Does he know, I ask, what draws him to that world, as he calls it?

“Conventional wisdom says it is about something that happened when I was a child. But no one ever hit me.”

But surely having parents in prison was a pretty rough start in life?

“I remember when I was with my nanny in the country, every now and then we’d go and visit these two people in this strange building. It all felt completely normal. I can remember the inside of Holloway jail. There was an open space with asphalt and a few little plants. Then when my parents came out, I only saw them maybe once a day. My father was always very nice to me.”

He warns that my panting eagerness to try to connect his weird upper-class upbringing with his interest in BDSM is quite wrong.

“I don’t know one single person in that world who was brought up by nannies, not one. I’ve talked to the girls who are completely into all that sort of thing—far more than me—and yet, they can’t point to anything in their childhood which might conceivably have triggered it. The only common denominator is they started being interested when they were about 3 or 4 years old—and that’s true of me as well.” How did he know?

“Because there was something—if you heard some story about somebody being beaten—it ­triggered.” Triggered what?

“A deep interest,” he continues smoothly. “As soon as I even knew, or half knew, what sex was, I saw being beaten as a sexual activity.”

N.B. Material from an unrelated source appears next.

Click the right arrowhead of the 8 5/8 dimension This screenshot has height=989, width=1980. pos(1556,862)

It strikes me that Mosley, with his keen brain and eloquent style, makes an excellent poster boy for BDSM. Perhaps he enjoys it: It must be a relief to be able to talk about it openly after 50 years in the closet. I put this to him but he shakes his head.

“It’s embarrassing to talk about. I feel that sex should always be private. If people hear that so-and-so does such-and-such, the reaction shouldn’t be: Oooooh! It should be: Oh, for God’s sake that’s sex; don’t even discuss it.”

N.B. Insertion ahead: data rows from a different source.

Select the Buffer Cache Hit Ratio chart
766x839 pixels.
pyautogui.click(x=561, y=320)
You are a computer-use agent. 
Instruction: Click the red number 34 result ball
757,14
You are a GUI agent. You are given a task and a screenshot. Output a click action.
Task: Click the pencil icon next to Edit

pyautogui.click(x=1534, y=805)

We are a long way from that in the United Kingdom. Shortly after the verdict, Paul Dacre, editor of the Daily Mail, gave a speech in which he referred to Mosley’s “unimaginable sexual depravity” and argued that it was the duty of the press to uphold the nation’s morality.

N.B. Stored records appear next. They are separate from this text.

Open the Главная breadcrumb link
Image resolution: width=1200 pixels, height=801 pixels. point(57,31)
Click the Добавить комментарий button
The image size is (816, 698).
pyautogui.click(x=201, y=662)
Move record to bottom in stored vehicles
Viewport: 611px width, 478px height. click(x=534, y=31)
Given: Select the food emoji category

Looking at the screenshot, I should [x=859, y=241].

“Whose morality? Paul Dacre’s morality? Whenever I talk to undergraduates, I say that for Mr. Dacre sex must consist of drawing the curtains, turning out the light and assuming the missionary position. I have nothing against that. I’m a liberal. What I don’t want is him coming into my bedroom and telling me what to do.”

I try another argument used by the tabloid press. People in the public eye are role models and therefore have a duty to behave in a certain way.

“If someone is a role model and they’re doing something they shouldn’t do, the last thing you want to do is expose that. You have to ask, does what this person say achieve the objective of persuading people to behave better? Whether he’s actually doing it or not is beside the point as long as it doesn’t come out.”

Isn’t that a bit hypocritical?

“In the end people are hypocritical. What’s so wrong with hypocrisy?”

For the first time in an hour and a half I am shocked by Mosley. Otherwise he has struck me as entirely reasonable. I hope he wins in Strasbourg, and I’m grateful for my tutorial in BDSM. Even if I still don’t quite understand why consenting adults whip each other for fun, I can see little harm in it.

Yet as I walk away, I feel frustrated. Never have I asked such invasive questions and had them answered so unflinchingly. Mosley has permitted me to trample over his sexual privacy, and yet has kept a more important part of himself—his emotions, his character—entirely private, hidden behind a high wall of logic and good manners.

When I get back to the office after the interview I’m asked: So what’s Max Mosley really like? I reply: I have absolutely no idea.